Segment Start: The data
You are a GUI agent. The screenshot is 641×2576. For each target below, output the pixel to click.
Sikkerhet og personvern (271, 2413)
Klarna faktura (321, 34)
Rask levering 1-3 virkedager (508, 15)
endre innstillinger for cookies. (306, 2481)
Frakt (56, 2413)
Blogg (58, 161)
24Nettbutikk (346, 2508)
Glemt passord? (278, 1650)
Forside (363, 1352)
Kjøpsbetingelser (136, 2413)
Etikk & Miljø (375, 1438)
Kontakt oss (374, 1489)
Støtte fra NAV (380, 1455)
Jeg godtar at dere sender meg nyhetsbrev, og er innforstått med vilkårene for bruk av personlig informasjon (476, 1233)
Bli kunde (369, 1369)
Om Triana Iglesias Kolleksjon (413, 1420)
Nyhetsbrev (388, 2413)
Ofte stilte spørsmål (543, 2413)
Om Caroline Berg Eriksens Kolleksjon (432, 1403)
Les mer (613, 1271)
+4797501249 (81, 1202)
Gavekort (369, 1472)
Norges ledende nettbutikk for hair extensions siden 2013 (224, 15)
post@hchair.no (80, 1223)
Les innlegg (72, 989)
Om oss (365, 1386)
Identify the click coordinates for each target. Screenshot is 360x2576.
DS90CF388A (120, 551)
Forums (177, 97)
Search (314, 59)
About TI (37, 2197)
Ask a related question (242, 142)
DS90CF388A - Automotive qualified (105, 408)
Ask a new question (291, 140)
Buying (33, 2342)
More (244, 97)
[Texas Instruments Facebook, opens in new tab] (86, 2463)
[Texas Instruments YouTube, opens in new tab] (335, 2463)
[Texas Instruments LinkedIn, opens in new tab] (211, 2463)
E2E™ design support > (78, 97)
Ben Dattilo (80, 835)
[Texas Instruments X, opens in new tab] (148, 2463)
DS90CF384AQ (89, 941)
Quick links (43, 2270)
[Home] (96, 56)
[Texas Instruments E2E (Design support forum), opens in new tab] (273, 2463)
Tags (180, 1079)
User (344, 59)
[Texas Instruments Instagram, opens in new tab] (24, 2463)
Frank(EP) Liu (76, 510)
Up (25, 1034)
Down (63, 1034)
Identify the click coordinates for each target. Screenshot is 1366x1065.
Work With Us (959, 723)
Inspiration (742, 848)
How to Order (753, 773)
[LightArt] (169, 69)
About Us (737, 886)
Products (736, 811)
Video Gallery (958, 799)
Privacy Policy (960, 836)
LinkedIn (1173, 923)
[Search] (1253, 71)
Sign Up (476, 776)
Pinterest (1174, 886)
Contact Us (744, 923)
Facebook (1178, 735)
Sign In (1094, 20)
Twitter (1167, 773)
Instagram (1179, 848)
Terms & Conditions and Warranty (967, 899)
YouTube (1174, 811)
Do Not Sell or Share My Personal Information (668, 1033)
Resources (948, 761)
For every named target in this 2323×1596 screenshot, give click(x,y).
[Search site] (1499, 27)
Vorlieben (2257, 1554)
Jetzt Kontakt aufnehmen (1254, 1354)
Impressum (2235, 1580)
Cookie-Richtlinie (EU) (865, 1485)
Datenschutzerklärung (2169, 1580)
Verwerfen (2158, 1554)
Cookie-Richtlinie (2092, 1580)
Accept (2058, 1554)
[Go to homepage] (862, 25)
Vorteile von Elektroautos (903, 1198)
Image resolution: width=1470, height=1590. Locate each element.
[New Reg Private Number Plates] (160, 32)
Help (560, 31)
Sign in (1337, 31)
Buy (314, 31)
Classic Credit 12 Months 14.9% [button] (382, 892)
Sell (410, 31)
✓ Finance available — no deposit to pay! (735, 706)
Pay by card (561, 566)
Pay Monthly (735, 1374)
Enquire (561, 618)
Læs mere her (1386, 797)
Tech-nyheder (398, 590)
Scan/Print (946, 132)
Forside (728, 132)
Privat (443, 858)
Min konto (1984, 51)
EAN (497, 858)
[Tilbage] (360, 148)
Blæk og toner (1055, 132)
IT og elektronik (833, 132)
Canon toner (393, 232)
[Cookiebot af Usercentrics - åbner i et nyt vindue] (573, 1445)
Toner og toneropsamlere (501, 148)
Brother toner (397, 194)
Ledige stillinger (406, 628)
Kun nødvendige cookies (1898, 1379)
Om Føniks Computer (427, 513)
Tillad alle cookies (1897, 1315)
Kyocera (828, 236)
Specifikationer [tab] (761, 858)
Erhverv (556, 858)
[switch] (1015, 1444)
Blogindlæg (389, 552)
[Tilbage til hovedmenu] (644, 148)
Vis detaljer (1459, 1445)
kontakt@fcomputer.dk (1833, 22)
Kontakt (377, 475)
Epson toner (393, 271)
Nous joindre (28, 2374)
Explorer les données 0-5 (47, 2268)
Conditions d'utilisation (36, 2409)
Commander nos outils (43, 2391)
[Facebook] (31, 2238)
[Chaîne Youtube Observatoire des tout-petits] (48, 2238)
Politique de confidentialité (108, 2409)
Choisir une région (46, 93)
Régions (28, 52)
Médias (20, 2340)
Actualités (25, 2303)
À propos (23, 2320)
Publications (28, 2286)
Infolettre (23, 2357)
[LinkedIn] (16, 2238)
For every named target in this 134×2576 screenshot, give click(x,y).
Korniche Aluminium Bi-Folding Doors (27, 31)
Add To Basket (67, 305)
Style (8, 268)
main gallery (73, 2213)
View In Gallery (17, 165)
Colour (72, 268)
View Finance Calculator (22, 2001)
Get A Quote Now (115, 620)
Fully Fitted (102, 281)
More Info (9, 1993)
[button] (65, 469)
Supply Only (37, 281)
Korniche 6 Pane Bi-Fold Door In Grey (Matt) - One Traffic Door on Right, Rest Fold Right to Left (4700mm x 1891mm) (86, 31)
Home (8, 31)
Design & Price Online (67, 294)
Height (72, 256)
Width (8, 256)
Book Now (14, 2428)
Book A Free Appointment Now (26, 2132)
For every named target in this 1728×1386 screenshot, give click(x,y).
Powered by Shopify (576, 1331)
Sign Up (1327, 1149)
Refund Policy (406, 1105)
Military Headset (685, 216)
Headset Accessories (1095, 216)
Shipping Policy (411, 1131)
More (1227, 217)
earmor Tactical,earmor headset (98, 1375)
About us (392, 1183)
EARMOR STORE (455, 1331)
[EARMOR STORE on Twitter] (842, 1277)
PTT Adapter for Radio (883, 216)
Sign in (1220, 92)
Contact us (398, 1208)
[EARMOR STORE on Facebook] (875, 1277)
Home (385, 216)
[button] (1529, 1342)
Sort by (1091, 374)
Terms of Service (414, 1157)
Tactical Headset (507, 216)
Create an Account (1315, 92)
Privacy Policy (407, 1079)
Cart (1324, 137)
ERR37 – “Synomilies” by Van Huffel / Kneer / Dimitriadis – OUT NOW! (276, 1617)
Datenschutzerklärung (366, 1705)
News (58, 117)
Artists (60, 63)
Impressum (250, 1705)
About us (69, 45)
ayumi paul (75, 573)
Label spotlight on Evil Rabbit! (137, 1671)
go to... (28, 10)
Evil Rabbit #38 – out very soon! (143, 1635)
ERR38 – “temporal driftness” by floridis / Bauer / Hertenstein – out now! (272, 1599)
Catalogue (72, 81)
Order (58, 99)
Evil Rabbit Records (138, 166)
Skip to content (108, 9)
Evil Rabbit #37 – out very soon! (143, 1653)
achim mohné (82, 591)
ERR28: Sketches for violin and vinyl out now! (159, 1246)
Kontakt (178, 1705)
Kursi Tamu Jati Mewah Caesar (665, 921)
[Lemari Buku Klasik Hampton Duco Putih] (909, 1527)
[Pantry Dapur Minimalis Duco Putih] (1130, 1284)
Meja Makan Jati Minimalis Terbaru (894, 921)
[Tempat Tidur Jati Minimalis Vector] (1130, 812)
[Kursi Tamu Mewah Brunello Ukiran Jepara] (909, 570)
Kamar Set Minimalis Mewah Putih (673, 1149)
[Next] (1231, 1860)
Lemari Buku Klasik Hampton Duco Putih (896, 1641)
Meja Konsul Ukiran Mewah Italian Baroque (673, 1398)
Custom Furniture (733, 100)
Segment End: The data
Reprint exactly the lines above that start at the one with "Scan/Print (946, 132)" and end at the one with "Refund Policy (406, 1105)", keeping both and adding none.

Scan/Print (946, 132)
Forside (728, 132)
Privat (443, 858)
Min konto (1984, 51)
EAN (497, 858)
[Tilbage] (360, 148)
Blæk og toner (1055, 132)
IT og elektronik (833, 132)
Canon toner (393, 232)
[Cookiebot af Usercentrics - åbner i et nyt vindue] (573, 1445)
Toner og toneropsamlere (501, 148)
Brother toner (397, 194)
Ledige stillinger (406, 628)
Kun nødvendige cookies (1898, 1379)
Om Føniks Computer (427, 513)
Tillad alle cookies (1897, 1315)
Kyocera (828, 236)
Specifikationer [tab] (761, 858)
Erhverv (556, 858)
[switch] (1015, 1444)
Blogindlæg (389, 552)
[Tilbage til hovedmenu] (644, 148)
Vis detaljer (1459, 1445)
kontakt@fcomputer.dk (1833, 22)
Kontakt (377, 475)
Epson toner (393, 271)
Nous joindre (28, 2374)
Explorer les données 0-5 (47, 2268)
Conditions d'utilisation (36, 2409)
Commander nos outils (43, 2391)
[Facebook] (31, 2238)
[Chaîne Youtube Observatoire des tout-petits] (48, 2238)
Politique de confidentialité (108, 2409)
Choisir une région (46, 93)
Régions (28, 52)
Médias (20, 2340)
Actualités (25, 2303)
À propos (23, 2320)
Publications (28, 2286)
Infolettre (23, 2357)
[LinkedIn] (16, 2238)
For every named target in this 134×2576 screenshot, give click(x,y).
Korniche Aluminium Bi-Folding Doors (27, 31)
Add To Basket (67, 305)
Style (8, 268)
main gallery (73, 2213)
View In Gallery (17, 165)
Colour (72, 268)
View Finance Calculator (22, 2001)
Get A Quote Now (115, 620)
Fully Fitted (102, 281)
More Info (9, 1993)
[button] (65, 469)
Supply Only (37, 281)
Korniche 6 Pane Bi-Fold Door In Grey (Matt) - One Traffic Door on Right, Rest Fold Right to Left (4700mm x 1891mm) (86, 31)
Home (8, 31)
Design & Price Online (67, 294)
Height (72, 256)
Width (8, 256)
Book Now (14, 2428)
Book A Free Appointment Now (26, 2132)
For every named target in this 1728×1386 screenshot, give click(x,y).
Powered by Shopify (576, 1331)
Sign Up (1327, 1149)
Refund Policy (406, 1105)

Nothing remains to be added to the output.